🤖 AI Summary
This work addresses the challenge of efficiently adapting diffusion models to reward distributions under gradient-free conditions. We propose Iterative Reward Tilting (IRT), a gradient-free fine-tuning method that decomposes large reward tilting into a sequence of small, incremental adjustments. Each iteration relies solely on forward evaluations of the reward function and a first-order Taylor expansion to update the score function—eliminating the need for backpropagation or derivative computation along sampling trajectories.
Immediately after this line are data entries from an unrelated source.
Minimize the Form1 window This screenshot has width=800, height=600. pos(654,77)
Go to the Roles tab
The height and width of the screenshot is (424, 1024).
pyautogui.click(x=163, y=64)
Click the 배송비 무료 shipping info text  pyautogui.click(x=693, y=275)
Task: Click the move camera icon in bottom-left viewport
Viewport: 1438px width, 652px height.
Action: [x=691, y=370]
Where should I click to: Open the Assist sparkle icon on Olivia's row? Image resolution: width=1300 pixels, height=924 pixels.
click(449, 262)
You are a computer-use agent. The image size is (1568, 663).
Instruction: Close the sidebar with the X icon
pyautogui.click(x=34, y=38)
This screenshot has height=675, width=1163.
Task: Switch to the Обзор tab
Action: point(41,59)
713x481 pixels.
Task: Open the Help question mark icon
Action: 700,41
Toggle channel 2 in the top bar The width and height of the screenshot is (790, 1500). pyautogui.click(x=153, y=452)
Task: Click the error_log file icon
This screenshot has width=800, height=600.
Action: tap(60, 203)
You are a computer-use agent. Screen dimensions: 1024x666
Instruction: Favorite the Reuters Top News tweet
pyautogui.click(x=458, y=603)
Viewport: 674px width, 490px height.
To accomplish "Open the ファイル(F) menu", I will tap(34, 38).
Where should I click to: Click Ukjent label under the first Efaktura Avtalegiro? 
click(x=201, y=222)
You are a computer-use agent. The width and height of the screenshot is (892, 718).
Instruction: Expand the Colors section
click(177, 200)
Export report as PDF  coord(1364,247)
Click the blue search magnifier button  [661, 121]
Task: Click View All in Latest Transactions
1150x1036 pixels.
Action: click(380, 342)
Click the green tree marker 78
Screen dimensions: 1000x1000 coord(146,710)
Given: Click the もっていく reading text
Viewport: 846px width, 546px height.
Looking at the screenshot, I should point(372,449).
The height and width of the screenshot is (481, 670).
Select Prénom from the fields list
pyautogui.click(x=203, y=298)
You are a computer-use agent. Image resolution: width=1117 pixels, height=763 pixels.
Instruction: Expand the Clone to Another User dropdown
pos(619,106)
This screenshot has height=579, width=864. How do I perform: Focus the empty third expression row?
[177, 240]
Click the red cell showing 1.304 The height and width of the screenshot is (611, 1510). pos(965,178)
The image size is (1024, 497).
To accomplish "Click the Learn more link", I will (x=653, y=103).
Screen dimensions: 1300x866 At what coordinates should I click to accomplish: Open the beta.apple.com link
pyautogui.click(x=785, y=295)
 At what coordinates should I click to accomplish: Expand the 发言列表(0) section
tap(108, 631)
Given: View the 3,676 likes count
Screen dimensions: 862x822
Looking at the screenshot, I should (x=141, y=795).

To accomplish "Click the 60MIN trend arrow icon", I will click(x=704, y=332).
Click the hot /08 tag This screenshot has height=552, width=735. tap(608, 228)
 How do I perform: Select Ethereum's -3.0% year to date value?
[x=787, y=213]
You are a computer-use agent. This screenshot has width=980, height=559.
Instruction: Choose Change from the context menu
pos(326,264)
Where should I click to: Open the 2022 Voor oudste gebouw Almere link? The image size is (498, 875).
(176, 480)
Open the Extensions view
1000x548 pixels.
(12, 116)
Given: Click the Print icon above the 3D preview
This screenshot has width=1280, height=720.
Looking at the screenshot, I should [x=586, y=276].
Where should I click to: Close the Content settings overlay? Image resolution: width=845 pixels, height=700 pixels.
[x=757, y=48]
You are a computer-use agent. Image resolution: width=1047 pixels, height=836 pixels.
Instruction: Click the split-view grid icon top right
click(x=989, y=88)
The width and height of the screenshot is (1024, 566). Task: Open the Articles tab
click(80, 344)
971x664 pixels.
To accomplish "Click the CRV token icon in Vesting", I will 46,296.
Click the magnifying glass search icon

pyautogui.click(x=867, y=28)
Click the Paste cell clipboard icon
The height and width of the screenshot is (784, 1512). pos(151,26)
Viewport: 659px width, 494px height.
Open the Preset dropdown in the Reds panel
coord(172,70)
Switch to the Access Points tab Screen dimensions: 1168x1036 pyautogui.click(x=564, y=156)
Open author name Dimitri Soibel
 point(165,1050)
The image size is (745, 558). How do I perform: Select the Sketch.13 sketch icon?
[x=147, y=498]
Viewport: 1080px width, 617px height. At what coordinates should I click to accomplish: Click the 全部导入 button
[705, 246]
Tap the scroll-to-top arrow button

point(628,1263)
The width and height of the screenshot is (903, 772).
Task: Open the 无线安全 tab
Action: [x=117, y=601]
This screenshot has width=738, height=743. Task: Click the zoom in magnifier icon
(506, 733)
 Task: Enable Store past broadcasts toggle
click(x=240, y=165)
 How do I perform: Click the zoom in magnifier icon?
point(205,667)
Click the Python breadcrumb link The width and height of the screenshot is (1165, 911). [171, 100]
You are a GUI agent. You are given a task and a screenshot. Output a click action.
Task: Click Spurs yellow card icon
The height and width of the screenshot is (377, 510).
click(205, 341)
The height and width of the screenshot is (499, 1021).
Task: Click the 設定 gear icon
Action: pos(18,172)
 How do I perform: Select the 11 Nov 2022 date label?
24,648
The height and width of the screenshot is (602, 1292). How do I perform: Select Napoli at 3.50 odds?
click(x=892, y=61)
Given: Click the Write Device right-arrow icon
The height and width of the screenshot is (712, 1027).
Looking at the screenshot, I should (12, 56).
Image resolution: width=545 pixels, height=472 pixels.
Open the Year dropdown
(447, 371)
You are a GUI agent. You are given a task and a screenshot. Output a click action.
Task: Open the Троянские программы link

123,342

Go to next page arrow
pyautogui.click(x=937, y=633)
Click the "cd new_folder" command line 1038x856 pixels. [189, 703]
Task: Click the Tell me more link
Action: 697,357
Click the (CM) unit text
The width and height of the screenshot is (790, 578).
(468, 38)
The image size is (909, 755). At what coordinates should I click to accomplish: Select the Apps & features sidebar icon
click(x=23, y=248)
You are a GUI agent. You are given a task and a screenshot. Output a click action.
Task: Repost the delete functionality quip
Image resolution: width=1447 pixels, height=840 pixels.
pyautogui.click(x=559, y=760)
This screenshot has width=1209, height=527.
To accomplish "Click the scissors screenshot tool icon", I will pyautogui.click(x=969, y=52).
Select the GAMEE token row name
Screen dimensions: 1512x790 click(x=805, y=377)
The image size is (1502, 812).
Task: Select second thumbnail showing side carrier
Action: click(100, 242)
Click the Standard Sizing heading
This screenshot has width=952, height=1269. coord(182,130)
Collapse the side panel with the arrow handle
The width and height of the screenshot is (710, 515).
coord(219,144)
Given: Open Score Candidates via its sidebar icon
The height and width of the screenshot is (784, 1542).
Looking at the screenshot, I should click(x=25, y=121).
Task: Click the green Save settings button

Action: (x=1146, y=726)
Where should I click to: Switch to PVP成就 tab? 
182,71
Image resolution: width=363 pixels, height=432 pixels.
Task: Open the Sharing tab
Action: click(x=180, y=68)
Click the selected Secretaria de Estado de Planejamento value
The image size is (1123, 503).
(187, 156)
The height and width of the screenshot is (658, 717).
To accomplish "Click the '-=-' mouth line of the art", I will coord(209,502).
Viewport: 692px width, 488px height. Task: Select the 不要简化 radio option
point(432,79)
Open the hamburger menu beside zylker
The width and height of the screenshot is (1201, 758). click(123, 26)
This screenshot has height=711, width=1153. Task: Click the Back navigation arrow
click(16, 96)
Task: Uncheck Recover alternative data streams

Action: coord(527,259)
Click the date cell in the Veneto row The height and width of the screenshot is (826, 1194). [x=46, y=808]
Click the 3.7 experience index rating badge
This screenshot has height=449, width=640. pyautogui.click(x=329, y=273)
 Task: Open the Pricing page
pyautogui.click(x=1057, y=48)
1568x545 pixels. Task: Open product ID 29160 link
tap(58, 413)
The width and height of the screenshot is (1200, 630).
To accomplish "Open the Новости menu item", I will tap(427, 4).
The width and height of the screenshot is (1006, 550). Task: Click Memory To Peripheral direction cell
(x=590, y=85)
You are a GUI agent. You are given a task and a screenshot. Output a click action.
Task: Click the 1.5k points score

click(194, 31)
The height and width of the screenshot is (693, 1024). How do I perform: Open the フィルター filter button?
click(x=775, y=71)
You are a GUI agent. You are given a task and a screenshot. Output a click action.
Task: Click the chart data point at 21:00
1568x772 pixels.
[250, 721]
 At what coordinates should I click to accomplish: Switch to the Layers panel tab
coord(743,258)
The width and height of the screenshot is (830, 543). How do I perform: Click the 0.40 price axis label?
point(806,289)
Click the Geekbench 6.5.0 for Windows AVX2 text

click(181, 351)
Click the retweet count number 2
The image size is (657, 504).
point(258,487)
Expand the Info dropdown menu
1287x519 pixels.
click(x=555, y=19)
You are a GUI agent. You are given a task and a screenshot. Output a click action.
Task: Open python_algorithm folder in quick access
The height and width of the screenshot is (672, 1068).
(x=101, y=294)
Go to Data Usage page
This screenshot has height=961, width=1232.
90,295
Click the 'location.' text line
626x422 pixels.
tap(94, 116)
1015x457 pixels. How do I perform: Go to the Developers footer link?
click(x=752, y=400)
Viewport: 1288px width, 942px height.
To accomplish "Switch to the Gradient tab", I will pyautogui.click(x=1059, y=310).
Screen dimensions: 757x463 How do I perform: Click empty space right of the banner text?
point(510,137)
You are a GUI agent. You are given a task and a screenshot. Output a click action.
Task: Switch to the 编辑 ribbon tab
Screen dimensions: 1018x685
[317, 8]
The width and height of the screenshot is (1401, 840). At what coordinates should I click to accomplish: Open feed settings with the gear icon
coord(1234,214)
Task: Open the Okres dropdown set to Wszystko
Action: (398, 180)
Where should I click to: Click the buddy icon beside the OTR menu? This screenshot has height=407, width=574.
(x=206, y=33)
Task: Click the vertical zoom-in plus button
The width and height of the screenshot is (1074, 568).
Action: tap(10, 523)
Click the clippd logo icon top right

As the first iterative tilting framework supporting closed-form verification, provably stable convergence, and zero gradient backpropagation, IRT achieves exact convergence to the theoretical optimum in both 2D Gaussian mixture and linear reward settings. Empirical results demonstrate substantial improvements in fine-tuning efficiency and numerical stability compared to existing gradient-free approaches.
📝 Abstract
We introduce iterative tilting, a gradient-free method for fine-tuning diffusion models toward reward-tilted distributions. The method decomposes a large reward tilt $exp(lambda r)$ into $N$ sequential smaller tilts, each admitting a tractable score update via first-order Taylor expansion. This requires only forward evaluations of the reward function and avoids backpropagating through sampling chains. We validate on a two-dimensional Gaussian mixture with linear reward, where the exact tilted distribution is available in closed form.